Shed protectionist tendencies, RBI Governor tells West

WASHINGTON, APRIL 23. To sustain the recovery process and to correct the global imbalances in an orderly fashion, a coordinated and cooperative approach is needed and the key elements of this should include different policy responses in different countries and regions, says the Governor of the Reserve Bank of India, Y.V. Reddy.

In his statement to the International Monetary and Financial Committee, IMFC, Dr. Reddy said that while there was a need in the United States to curb household and government borrowing and strengthen national savings, policies would need to "delicately balance a gradual withdrawal of fiscal stimulus without hurting the recovery and at the same time without disruptive adjustment of the U.S. dollar."

Dr. Reddy stressed the need for "bold leadership" in resolving some of the issues confronting the international community where in spite of the past crisis exposing various deficiencies of the international financial system, the progress towards developing a sound system had been slow.

"Accumulation of foreign exchange reserves by several Asian countries seems to be not only linked to the exchange rate policies and the related trade as well as employment implications but also to the lack of confidence of these countries in the existing architecture," the RBI Governor maintained.

Dr. Reddy also called on the developed nations to shed their protectionist tendencies particularly in the sectors of agriculture and textiles and especially in the context of the developing countries getting out of their protectionist mindsets. "Developing countries are increasingly realising that trade is, after all, not a zero sum game but a win-win proposition for both trading partners," he said.

Turning to countries in his constituency — Bangladesh, Bhutan, India and Sri Lanka — Dr. Reddy said performance had been a matter of "satisfaction." For instance, the Indian economy had moved to a high growth path; GDP growth was expected to be over 8 per cent in 2003-04 and agricultural growth expected to be over 10 per cent and the industrial sector continuing to remain buoyant. The RBI Governor took the position that corporate restructuring and further opening up of the external sector have started to yield dividends; infrastructure had been given renewed priority; growth of exports had been robust and the health of the financial sector had also been improving.

"The main challenge of macro-economic management today continues to be fiscal consolidation. However, there are definitive signs of progress towards deficit reduction," Dr. Reddy observed.

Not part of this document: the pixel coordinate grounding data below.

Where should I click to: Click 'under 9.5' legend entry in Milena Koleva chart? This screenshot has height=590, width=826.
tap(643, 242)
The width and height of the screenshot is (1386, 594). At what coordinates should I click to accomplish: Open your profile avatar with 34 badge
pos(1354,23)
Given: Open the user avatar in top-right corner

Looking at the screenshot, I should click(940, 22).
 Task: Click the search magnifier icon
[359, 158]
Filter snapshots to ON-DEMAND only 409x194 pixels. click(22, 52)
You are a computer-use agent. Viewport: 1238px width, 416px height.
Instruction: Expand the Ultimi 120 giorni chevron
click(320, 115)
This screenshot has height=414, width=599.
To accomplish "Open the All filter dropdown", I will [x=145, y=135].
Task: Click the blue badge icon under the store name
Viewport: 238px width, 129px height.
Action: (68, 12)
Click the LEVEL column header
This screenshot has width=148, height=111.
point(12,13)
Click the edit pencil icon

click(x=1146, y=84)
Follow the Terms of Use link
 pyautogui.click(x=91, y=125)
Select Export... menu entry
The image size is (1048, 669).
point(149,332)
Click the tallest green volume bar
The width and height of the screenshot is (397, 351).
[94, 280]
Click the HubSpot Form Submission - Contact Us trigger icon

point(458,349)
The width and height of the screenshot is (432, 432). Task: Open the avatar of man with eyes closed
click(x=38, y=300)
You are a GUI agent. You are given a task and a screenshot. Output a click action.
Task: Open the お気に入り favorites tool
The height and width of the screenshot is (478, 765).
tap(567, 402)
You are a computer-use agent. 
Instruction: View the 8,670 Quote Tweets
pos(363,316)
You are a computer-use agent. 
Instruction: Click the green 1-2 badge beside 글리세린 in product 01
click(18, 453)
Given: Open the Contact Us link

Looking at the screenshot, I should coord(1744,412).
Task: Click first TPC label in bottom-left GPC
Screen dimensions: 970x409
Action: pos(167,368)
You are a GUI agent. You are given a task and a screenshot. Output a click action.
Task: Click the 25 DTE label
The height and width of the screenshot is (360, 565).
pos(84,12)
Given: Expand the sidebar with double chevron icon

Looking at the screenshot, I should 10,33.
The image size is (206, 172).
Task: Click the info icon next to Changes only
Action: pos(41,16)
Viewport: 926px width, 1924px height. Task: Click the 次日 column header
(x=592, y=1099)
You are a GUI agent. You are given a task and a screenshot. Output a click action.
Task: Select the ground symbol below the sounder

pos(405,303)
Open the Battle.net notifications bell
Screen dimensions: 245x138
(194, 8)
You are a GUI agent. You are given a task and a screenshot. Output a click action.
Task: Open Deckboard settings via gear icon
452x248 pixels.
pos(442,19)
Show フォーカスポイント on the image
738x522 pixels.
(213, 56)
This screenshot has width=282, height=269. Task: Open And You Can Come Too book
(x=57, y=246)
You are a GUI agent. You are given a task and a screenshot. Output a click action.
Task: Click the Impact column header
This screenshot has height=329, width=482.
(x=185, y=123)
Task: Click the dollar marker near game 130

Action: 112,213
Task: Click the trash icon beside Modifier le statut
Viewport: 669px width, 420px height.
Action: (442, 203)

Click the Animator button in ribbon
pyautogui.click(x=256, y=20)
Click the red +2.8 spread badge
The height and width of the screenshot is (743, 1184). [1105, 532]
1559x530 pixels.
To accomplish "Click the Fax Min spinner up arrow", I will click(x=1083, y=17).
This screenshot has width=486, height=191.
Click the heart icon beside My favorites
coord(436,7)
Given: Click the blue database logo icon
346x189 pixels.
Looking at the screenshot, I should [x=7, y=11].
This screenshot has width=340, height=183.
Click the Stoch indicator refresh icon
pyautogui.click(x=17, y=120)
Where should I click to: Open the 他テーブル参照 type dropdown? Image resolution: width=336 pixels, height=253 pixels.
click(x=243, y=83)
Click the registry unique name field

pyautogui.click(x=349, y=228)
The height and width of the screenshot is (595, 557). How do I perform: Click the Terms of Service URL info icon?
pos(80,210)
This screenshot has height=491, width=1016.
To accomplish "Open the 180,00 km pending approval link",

On Official Development Assistance (ODA), Dr. Reddy noted that developed countries were falling short of the committed target of 0.7 per cent of their gross national product and that a large part of the actual increase had not been directed to finance the Millennium Development Goals but enlarging the scope of debt forgiveness or aiding the war on terror, "crowding out" development aid. "There is also no clear picture emerging that donors have moved towards targeting aid better for countries with better policies and institutions, and away from imposing excessive transaction costs on recipients, thereby impairing efficiency," the RBI Governor said.

Dr. Reddy, among his various other references to the functioning and strengthening of the international financial system, reiterated India's vehement opposition to all forms of terrorism and its commitment to fight against the abuses of the financial system that would include money laundering and terrorism financing.